Fundamentally, after a certain number of steps in each epoch, all metrics go "nan", but the model is actually training fine under the hood.

After looking through and debugging keras' code that implements metrics, I finally found it.

keras.metrics.Mean has "total" and "count" mirrored variables that are reduced through sum: "total" just accumulates the state of the metric, "count" is used to divide "total" and give back the correct average result.

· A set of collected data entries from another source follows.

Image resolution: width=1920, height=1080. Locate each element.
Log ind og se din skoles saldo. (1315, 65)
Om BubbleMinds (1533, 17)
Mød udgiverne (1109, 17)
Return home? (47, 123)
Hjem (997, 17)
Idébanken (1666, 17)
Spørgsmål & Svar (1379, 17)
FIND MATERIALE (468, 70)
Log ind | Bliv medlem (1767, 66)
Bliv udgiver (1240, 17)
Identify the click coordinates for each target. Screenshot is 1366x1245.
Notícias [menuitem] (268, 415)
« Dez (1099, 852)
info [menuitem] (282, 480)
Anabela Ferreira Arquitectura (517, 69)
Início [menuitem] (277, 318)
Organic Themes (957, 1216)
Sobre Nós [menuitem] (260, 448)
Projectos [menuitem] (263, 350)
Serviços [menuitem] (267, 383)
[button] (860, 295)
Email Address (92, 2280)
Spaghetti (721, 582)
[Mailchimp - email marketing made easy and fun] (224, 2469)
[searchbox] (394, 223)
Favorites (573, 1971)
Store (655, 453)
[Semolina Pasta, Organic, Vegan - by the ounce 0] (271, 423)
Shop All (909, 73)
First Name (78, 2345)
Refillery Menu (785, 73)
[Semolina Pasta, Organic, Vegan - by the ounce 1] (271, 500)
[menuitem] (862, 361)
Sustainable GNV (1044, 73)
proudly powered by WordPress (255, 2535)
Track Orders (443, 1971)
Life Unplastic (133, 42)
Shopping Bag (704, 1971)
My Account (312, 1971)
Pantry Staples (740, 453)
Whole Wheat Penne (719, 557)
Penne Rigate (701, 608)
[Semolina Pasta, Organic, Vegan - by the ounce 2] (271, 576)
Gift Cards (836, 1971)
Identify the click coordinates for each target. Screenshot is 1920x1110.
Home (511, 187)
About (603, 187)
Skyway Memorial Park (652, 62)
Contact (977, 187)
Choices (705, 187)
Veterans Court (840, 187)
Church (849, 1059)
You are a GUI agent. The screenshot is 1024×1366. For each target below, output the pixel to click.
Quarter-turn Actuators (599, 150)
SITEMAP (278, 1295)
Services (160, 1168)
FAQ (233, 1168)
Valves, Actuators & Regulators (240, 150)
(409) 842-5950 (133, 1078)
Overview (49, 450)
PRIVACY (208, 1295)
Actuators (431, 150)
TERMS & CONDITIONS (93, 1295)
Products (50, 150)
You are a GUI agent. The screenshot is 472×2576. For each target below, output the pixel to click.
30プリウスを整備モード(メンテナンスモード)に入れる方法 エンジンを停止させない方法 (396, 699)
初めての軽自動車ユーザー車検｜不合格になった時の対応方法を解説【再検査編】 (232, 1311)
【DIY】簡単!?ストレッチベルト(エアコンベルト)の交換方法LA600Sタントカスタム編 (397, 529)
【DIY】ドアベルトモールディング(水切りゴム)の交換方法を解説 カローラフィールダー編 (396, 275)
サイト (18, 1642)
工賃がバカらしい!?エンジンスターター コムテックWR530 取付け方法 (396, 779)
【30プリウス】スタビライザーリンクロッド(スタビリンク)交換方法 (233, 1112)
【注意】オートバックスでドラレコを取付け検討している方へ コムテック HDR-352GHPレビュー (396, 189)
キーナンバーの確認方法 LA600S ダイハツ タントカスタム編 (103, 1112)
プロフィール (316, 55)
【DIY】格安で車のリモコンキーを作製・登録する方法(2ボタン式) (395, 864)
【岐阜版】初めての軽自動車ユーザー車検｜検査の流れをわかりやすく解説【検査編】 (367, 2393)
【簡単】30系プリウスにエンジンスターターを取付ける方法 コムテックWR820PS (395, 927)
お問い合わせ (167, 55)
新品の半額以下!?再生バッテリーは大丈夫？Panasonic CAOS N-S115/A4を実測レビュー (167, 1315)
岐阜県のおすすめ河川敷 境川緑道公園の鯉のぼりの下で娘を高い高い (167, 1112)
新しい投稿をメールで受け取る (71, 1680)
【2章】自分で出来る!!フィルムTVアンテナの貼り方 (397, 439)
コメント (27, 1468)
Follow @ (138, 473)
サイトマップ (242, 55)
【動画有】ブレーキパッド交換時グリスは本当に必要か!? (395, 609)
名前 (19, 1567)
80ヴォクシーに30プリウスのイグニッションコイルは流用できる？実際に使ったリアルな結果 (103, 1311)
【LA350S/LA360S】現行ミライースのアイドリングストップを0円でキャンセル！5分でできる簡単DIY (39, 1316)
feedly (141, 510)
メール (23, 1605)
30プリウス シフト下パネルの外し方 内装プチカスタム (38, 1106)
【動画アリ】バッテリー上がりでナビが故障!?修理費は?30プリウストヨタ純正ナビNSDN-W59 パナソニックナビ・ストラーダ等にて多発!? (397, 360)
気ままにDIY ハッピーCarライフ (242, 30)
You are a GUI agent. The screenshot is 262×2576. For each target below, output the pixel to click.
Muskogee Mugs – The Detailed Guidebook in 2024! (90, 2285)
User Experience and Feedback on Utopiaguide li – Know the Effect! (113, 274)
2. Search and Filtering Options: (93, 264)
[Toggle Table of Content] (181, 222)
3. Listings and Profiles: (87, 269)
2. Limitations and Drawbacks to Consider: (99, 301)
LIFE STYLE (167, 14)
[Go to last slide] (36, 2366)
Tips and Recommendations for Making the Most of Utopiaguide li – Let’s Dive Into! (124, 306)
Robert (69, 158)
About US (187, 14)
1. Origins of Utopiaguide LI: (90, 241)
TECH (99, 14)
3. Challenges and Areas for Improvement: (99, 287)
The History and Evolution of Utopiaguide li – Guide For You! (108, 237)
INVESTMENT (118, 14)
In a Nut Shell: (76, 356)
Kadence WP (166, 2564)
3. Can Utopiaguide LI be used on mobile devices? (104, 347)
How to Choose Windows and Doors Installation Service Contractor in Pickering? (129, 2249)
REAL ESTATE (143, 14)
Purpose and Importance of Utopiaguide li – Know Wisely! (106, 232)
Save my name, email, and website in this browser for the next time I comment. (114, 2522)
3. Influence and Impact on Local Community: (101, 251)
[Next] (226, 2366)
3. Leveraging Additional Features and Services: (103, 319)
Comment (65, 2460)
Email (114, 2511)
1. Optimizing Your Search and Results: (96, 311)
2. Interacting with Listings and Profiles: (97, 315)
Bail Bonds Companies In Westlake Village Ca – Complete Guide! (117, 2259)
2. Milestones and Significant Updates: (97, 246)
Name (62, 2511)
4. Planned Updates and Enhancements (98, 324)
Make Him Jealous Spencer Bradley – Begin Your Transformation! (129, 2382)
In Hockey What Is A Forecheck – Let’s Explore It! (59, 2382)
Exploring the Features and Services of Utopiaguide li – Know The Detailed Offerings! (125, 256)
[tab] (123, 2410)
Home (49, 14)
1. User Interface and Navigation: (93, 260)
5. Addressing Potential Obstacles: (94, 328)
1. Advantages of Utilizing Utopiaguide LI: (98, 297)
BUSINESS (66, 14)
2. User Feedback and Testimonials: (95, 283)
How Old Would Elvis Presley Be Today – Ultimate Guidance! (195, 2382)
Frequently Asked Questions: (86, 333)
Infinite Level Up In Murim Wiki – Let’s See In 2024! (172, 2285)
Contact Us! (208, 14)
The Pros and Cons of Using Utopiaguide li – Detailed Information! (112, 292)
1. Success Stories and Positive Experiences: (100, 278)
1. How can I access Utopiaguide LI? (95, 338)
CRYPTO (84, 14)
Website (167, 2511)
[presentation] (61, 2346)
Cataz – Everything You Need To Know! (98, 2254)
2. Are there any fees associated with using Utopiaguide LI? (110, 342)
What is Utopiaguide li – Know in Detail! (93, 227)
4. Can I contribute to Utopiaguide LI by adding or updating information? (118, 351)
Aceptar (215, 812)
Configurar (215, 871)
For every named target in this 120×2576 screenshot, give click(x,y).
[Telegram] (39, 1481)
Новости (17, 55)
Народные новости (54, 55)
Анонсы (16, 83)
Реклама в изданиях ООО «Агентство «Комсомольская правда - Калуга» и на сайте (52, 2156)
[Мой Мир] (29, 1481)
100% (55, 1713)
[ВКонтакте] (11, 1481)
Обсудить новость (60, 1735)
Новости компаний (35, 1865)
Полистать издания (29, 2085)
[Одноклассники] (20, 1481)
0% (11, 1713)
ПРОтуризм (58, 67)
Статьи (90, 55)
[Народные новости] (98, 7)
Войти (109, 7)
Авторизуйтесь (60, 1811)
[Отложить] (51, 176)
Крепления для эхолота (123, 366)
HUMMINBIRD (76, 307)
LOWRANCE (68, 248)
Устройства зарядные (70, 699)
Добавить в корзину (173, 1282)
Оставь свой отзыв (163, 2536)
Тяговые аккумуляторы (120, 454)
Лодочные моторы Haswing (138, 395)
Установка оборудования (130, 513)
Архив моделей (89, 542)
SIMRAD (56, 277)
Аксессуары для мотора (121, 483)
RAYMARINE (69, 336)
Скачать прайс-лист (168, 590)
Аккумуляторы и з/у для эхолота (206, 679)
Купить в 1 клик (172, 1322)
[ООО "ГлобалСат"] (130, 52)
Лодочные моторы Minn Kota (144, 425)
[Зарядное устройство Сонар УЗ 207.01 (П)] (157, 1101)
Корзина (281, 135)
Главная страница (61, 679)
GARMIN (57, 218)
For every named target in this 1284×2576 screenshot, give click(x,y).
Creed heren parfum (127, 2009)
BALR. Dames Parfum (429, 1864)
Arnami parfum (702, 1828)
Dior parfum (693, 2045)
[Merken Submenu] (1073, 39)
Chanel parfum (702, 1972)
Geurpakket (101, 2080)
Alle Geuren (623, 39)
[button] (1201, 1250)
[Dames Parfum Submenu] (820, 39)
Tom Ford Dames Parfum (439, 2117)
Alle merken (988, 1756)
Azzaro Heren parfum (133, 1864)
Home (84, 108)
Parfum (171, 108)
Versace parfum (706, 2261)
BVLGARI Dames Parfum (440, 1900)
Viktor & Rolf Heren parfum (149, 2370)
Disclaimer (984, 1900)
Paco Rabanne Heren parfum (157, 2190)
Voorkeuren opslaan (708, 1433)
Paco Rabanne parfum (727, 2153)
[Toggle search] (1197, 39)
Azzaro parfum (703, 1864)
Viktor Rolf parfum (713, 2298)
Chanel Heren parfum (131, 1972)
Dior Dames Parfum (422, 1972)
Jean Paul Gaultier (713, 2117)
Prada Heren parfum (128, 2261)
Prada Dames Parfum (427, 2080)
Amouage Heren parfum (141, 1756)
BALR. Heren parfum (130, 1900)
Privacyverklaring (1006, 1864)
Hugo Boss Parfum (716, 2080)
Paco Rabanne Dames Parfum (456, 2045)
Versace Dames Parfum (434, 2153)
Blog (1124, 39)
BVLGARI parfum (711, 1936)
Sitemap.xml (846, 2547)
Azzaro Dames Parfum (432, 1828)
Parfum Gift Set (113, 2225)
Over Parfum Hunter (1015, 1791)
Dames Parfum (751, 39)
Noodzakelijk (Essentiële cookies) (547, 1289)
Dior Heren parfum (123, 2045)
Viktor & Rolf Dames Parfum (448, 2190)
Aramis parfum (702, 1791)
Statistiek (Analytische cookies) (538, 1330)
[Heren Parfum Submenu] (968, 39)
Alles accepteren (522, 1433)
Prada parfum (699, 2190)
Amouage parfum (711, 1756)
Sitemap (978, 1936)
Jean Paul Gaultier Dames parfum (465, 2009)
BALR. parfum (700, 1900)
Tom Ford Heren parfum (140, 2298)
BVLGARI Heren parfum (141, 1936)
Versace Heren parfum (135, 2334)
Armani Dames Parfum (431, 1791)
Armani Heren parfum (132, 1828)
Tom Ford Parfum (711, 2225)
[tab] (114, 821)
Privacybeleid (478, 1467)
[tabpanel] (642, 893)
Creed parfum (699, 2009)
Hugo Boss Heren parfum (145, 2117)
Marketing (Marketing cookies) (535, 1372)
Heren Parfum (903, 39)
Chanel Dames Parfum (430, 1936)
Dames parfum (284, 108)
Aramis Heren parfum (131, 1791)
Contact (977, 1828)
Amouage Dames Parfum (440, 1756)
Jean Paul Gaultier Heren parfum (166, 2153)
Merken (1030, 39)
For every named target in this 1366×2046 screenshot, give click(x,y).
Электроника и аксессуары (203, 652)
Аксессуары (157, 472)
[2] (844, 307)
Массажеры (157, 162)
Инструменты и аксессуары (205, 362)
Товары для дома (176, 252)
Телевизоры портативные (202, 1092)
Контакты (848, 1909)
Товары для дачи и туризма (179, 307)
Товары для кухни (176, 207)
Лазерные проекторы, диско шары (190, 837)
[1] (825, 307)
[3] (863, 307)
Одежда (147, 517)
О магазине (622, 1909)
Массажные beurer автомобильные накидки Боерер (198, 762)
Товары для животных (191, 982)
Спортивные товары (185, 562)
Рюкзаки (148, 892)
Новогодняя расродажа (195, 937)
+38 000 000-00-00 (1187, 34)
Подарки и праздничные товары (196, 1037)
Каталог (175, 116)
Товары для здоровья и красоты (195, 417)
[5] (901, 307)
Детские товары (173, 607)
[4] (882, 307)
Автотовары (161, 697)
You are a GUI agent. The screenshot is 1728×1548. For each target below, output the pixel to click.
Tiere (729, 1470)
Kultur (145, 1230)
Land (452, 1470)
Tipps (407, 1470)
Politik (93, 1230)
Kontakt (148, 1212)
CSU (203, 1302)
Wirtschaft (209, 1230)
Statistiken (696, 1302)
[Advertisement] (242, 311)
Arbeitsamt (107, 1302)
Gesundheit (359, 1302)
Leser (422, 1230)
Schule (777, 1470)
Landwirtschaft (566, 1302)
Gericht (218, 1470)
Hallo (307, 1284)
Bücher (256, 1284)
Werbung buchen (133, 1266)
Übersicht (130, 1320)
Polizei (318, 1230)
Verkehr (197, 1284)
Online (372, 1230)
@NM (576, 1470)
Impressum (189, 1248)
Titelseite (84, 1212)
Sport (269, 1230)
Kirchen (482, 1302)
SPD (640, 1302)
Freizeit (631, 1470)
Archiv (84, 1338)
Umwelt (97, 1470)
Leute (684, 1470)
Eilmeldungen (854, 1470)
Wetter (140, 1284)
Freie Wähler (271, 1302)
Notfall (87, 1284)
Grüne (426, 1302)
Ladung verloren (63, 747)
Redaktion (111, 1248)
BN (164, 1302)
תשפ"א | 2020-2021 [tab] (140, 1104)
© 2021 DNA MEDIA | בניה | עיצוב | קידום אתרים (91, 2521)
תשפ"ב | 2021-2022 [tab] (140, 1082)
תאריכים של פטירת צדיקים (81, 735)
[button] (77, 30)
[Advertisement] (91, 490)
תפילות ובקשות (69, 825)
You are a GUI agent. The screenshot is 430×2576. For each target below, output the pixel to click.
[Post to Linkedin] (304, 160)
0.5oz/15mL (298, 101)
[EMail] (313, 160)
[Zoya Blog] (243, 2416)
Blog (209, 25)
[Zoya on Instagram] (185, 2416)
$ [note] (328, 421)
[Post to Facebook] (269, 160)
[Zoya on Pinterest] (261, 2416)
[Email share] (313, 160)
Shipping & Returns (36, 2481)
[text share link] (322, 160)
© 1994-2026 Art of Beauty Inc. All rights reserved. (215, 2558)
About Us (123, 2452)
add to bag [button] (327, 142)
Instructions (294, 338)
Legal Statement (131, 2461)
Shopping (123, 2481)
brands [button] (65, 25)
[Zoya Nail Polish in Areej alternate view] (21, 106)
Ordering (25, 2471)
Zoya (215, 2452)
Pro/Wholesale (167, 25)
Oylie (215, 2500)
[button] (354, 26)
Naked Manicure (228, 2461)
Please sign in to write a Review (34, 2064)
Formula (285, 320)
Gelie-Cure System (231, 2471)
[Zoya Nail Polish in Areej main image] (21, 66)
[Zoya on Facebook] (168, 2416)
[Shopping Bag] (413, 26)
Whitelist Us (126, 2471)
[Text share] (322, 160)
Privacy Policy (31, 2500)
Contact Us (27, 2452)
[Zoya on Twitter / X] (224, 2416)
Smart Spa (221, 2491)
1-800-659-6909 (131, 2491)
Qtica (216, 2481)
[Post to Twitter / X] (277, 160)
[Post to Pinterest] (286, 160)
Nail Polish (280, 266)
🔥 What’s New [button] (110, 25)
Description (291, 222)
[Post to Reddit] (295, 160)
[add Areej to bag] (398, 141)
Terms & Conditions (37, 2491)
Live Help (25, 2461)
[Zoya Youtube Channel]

When running on multiple gpus it seems that "total" could increase too drastically, overflowing, resulting in the nan metrics.

keras.metrics.Sum might have the same issue.

If you guys at keras have any idea on what path to follow to fix this, I would be happy to contribute if necessary.

P.S.: this issue could be related to some tensorflow issues describing this same behaviour, like https://github.com/tensorflow/tensorflow/issues/90686

Comment From: dhantule

Hi @gianlucasama, thanks for reporting this.

Could you please provide some reproducible code.

Comment From: gianlucasama

I created a simple test script to reproduce the issue.

I am running: tensorflow==2.17.0 keras==3.9.0 numpy==1.26.4

Hardware: Lambda cloud's 8 V100 GPUs machine

Inside the latest gpu-enabled tensorflow docker container.

nvcc output: nvcc: NVIDIA (R) Cuda compiler driver Copyright (c) 2005-2023 NVIDIA Corporation Built on Wed_Nov_22_10:17:15_PST_2023 Cuda compilation tools, release 12.3, V12.3.107 Build cuda_12.3.r12.3/compiler.33567101_0

nvidia-smi output: NVIDIA-SMI 570.148.08
Driver Version: 570.148.08
CUDA Version: 12.8 And the 8 gpus

Test script:

import tensorflow as tf
import numpy as np
import keras

strategy = tf.distribute.MirroredStrategy()

num_samples = 1000000
x_train = np.random.random((num_samples, 32)).astype(np.float32)
y_train = np.random.random((num_samples, 10)).astype(
    np.float32
)

with strategy.scope():
    model = keras.Sequential(
        [
            keras.layers.Dense(64, activation="relu"),
            keras.layers.Dense(10, activation=None),
        ]
    )
    model.compile(
        optimizer=keras.optimizers.Adam(),
        loss=keras.losses.MeanSquaredError(),
    )

model.fit(x_train, y_train, epochs=1000, batch_size=8, verbose=1)

Metrics go nan after some specific number of steps, but again the model should be training fine under the hood.

Comment From: gianlucasama

By upgrading to keras==3.10 I am not getting the issue it seems, so it could be a thing you guys fixed in the last update maybe? Nevertheless it's certainly a weird and annoying bug to watch out for as it makes training logs practically useless and it seems to have been an issue for others going back years.

Comment From: dhantule

Hi @gianlucasama, thanks for your response, Can we close this issue since it's working with keras 3.10.0?

Comment From: github-actions[bot]

This issue is stale because it has been open for 14 days with no activity. It will be closed if no further activity occurs. Thank you.